Liputan6.com, Jakarta - Semenanjung Korea yang memanas dan konflik di Suriah yang tak kunjung usai memicu kekhawatiran bahwa Perang Dunia III segera menjelang.
Sejarah mencatat, sudah dua kali dunia mengalami pertempuran global pada era modern: Perang Dunia I dan Perang Dunia II.
Perang Dunia I yang berlangsung sejak 28 Juli 1914 hingga 11 November 1918 mengorbankan lebih dari 38 juta manusia. Sebanyak 17 juta tewas dan lainnya luka-luka.
Sementara, Perang Dunia II menjadi konflik militer paling mematikan sepanjang sejarah. Sebanyak 60 juta orang tewas karenanya. Jumlah ini sekitar 3 persen dari populasi dunia pada 1940, yang jumlahnya 2,3 miliar jiwa.

DATA YANG DIBERIKAN:
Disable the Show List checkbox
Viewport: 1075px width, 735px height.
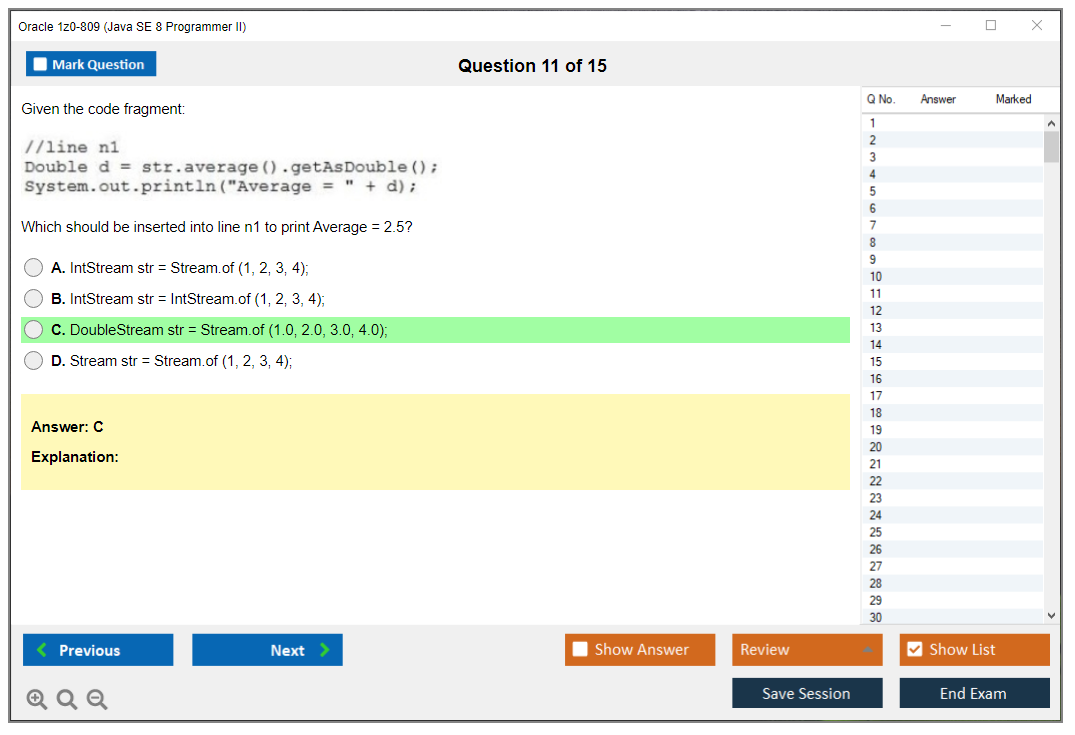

LATIHAN:
a: Tulis ulang persis bagian bacaan yang dimulai dari "Liputan6.com, Jakarta - Semenanjung" sampai dengan "Perang Dunia II.".
b: Tentukan apakah tiap pernyataan di bawah ini cocok dengan bacaan, lalu jawab ya atau tidak sambil mengutip persis kata-kata bacaan yang menjadi dasarnya.
(i) Perang Dunia I berakhir pada 11 November 1918.
(ii) Perang Dunia II menewaskan 17 juta orang.
(iii) Populasi dunia pada 1940 berjumlah 2,3 miliar jiwa.

JAWABAN:
a:
Liputan6.com, Jakarta - Semenanjung Korea yang memanas dan konflik di Suriah yang tak kunjung usai memicu kekhawatiran bahwa Perang Dunia III segera menjelang.
Sejarah mencatat, sudah dua kali dunia mengalami pertempuran global pada era modern: Perang Dunia I dan Perang Dunia II.

b:
(i) Ya: "berlangsung sejak 28 Juli 1914 hingga 11 November 1918"
(ii) Tidak: "Sebanyak 60 juta orang tewas karenanya."
(iii) Ya: "populasi dunia pada 1940, yang jumlahnya 2,3 miliar jiwa"